**Text under study:**
Although some competition organizations feared a slow year in the aftermath of Sept. 11, many say participation was equal to last year. In addition, the organizations have been restructuring their divisions to draw new interest and claim they are attracting a growing percentage of novice competitors.
USAC president Ralph Randall says approximately 75 percent of its competitors this year were novices due to the formation of a new stock division and a basic SQ class. "The stock division has been over 50 percent of every show," he said. dB Drag Racing said its new Mini Street novice division is also attracting newcomers with many dealers offering four or five classes under Mini Street and filling every one.
USAC this year began holding events in the evening to help draw crowds and it added live entertainment at some shows. Defending USAC's drive to reach new members, Randolph noted, "We've been criticized that we're not retaining some of the old competitors, but we're trying to bring people in and once we do that, it's up to the retailers to keep them. The guy who has won first in his class for the past eight years — what's he doing for us? He's scaring off newcomers and he's already got his stereo."
SLAP says its overall attendance has been up by 30 to 40 percent this year although much of that is due to an increase in the number of auto enthusiasts competing in the car shows. SLAP, which combines car shows and sound-off contests, said it held approximately 150 events this season, slightly more than last year. The organization completed its first championship final event, drawing approximately 300 cars for all formats, said marketing VP Terry Miller. Tweeter was the title sponsor of the event which was held Sept. 7 at the HiFi Buys Amphitheater in Atlanta. Miller says most SLAP shows draw an average of 150 cars, each and he hopes to grow that to 200 to 300 cars.

[Items taken from a dataset]
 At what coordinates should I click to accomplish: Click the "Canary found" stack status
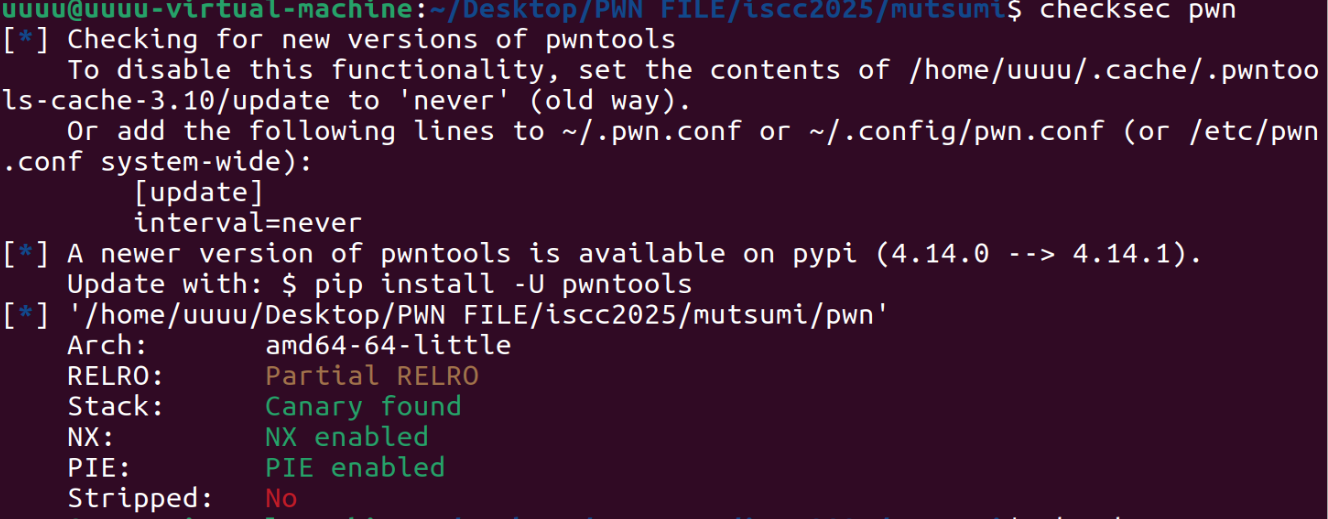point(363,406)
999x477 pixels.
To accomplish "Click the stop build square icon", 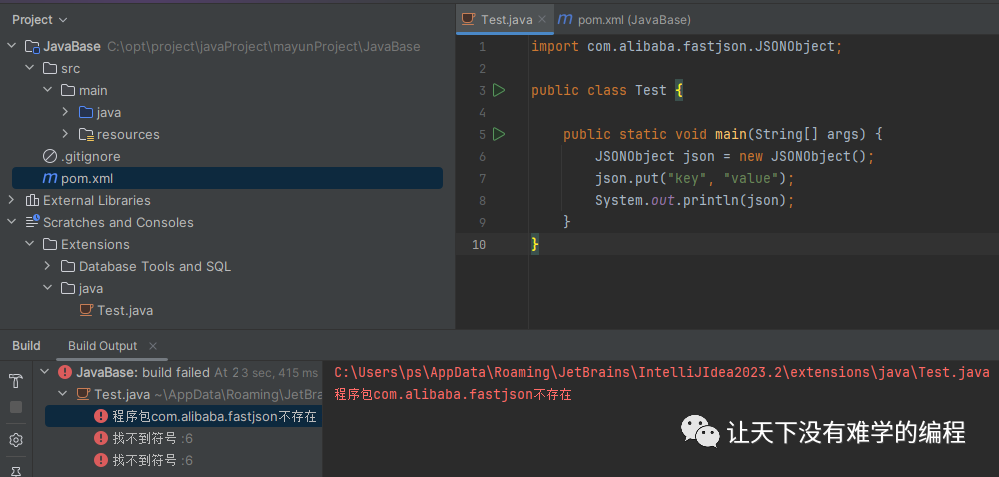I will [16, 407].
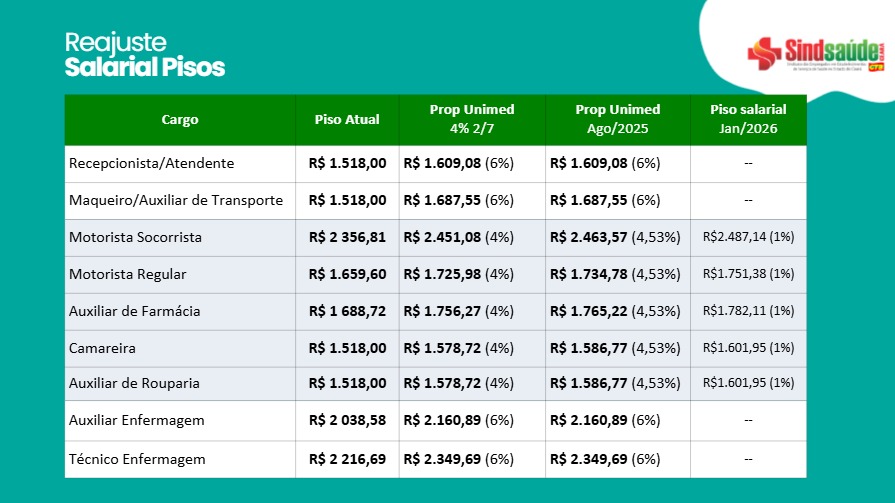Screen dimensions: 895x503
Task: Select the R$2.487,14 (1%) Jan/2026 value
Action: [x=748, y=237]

**Work order:** Carry on the article about car stereo competition organizations, picking up right after its last sentence.

**Answer:**
DB Drag Racing says it has deliberately reduced the number of shows it sanctions which has resulted in increased attendance at each show, according to president Wayne Harris. "Last year we did a little over 1,000 shows and the year before that we did 1,100. It looks like we'll do 900 shows this year and I'd like to see us pull back to 500 shows," he said, noting that when the retailers hold too many events, it dilutes attendance.
IASCA, which is in the process of redefining its format, said it held about 70 shows this year, including some of its first events in many years in the Northwest. IASCA is pushing a new format that will include sound clinics to be held, ideally, about a month before each event. The clinics allow consumers to diagnose their systems and to learn where improvements are possible. IASCA owner Paul Papadeas noted that the clinics can help retailers drive new sales, well beyond the competition market. Less than 10 percent of a store's clientele actually wants to sit in a lane and compete, he said. "It shows people how to get to that next level."